[GIVEN INFORMATION — start]

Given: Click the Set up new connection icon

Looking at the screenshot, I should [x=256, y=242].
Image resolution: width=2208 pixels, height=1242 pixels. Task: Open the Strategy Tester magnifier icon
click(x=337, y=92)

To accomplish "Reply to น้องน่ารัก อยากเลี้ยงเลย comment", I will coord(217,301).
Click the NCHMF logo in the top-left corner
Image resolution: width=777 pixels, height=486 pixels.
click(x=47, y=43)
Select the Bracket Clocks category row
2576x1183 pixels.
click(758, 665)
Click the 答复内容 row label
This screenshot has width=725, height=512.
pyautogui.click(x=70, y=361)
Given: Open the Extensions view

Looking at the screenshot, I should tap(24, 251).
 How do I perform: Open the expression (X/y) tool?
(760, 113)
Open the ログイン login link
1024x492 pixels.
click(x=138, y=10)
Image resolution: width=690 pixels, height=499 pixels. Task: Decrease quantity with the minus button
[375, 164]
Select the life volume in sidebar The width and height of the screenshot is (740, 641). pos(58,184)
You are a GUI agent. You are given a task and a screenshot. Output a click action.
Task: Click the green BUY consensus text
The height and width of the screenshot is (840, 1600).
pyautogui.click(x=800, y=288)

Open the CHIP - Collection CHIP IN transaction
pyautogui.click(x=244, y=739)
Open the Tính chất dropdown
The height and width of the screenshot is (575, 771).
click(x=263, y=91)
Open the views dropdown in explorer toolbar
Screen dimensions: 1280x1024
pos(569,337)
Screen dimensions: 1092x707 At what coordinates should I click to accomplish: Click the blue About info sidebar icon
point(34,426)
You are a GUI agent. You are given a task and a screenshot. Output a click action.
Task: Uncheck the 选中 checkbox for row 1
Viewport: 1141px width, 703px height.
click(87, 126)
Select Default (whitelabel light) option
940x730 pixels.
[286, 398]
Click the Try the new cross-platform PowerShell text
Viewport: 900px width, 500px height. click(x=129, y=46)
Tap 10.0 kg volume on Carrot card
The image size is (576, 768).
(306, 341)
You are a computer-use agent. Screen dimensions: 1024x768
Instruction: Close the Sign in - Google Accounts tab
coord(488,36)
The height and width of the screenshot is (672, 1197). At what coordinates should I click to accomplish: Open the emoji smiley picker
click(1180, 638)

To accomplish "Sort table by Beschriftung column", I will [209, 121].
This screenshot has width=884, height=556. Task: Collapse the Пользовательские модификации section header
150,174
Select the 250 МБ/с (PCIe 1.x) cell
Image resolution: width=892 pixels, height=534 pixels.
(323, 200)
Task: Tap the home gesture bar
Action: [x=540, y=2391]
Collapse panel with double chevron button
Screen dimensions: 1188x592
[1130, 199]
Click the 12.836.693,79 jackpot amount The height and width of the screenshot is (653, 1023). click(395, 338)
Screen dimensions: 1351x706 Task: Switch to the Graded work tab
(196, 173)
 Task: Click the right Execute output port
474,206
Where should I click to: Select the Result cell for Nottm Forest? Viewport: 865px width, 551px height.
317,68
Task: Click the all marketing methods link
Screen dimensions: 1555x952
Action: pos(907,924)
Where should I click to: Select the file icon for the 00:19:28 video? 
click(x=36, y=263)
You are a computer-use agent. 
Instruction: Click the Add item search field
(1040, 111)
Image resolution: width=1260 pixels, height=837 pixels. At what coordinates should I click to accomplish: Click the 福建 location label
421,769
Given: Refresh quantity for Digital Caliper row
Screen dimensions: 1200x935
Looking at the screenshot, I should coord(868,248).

[GIVEN INFORMATION — finish]

#### PROBLEM REQUIREMENTS
Retype the listing exactly, in full.

#### ANSWER SECTION
Given: Click the Set up new connection icon

Looking at the screenshot, I should [x=256, y=242].
Image resolution: width=2208 pixels, height=1242 pixels. Task: Open the Strategy Tester magnifier icon
click(x=337, y=92)

To accomplish "Reply to น้องน่ารัก อยากเลี้ยงเลย comment", I will coord(217,301).
Click the NCHMF logo in the top-left corner
Image resolution: width=777 pixels, height=486 pixels.
click(x=47, y=43)
Select the Bracket Clocks category row
2576x1183 pixels.
click(758, 665)
Click the 答复内容 row label
This screenshot has width=725, height=512.
pyautogui.click(x=70, y=361)
Given: Open the Extensions view

Looking at the screenshot, I should tap(24, 251).
 How do I perform: Open the expression (X/y) tool?
(760, 113)
Open the ログイン login link
1024x492 pixels.
click(x=138, y=10)
Image resolution: width=690 pixels, height=499 pixels. Task: Decrease quantity with the minus button
[375, 164]
Select the life volume in sidebar The width and height of the screenshot is (740, 641). pos(58,184)
You are a GUI agent. You are given a task and a screenshot. Output a click action.
Task: Click the green BUY consensus text
The height and width of the screenshot is (840, 1600).
pyautogui.click(x=800, y=288)

Open the CHIP - Collection CHIP IN transaction
pyautogui.click(x=244, y=739)
Open the Tính chất dropdown
The height and width of the screenshot is (575, 771).
click(x=263, y=91)
Open the views dropdown in explorer toolbar
Screen dimensions: 1280x1024
pos(569,337)
Screen dimensions: 1092x707 At what coordinates should I click to accomplish: Click the blue About info sidebar icon
point(34,426)
You are a GUI agent. You are given a task and a screenshot. Output a click action.
Task: Uncheck the 选中 checkbox for row 1
Viewport: 1141px width, 703px height.
click(87, 126)
Select Default (whitelabel light) option
940x730 pixels.
[286, 398]
Click the Try the new cross-platform PowerShell text
Viewport: 900px width, 500px height. click(x=129, y=46)
Tap 10.0 kg volume on Carrot card
The image size is (576, 768).
(306, 341)
You are a computer-use agent. Screen dimensions: 1024x768
Instruction: Close the Sign in - Google Accounts tab
coord(488,36)
The height and width of the screenshot is (672, 1197). At what coordinates should I click to accomplish: Open the emoji smiley picker
click(1180, 638)

To accomplish "Sort table by Beschriftung column", I will [209, 121].
This screenshot has width=884, height=556. Task: Collapse the Пользовательские модификации section header
150,174
Select the 250 МБ/с (PCIe 1.x) cell
Image resolution: width=892 pixels, height=534 pixels.
(323, 200)
Task: Tap the home gesture bar
Action: [x=540, y=2391]
Collapse panel with double chevron button
Screen dimensions: 1188x592
[1130, 199]
Click the 12.836.693,79 jackpot amount The height and width of the screenshot is (653, 1023). click(395, 338)
Screen dimensions: 1351x706 Task: Switch to the Graded work tab
(196, 173)
 Task: Click the right Execute output port
474,206
Where should I click to: Select the Result cell for Nottm Forest? Viewport: 865px width, 551px height.
317,68
Task: Click the all marketing methods link
Screen dimensions: 1555x952
Action: pos(907,924)
Where should I click to: Select the file icon for the 00:19:28 video? 
click(x=36, y=263)
You are a computer-use agent. 
Instruction: Click the Add item search field
(1040, 111)
Image resolution: width=1260 pixels, height=837 pixels. At what coordinates should I click to accomplish: Click the 福建 location label
421,769
Given: Refresh quantity for Digital Caliper row
Screen dimensions: 1200x935
Looking at the screenshot, I should coord(868,248).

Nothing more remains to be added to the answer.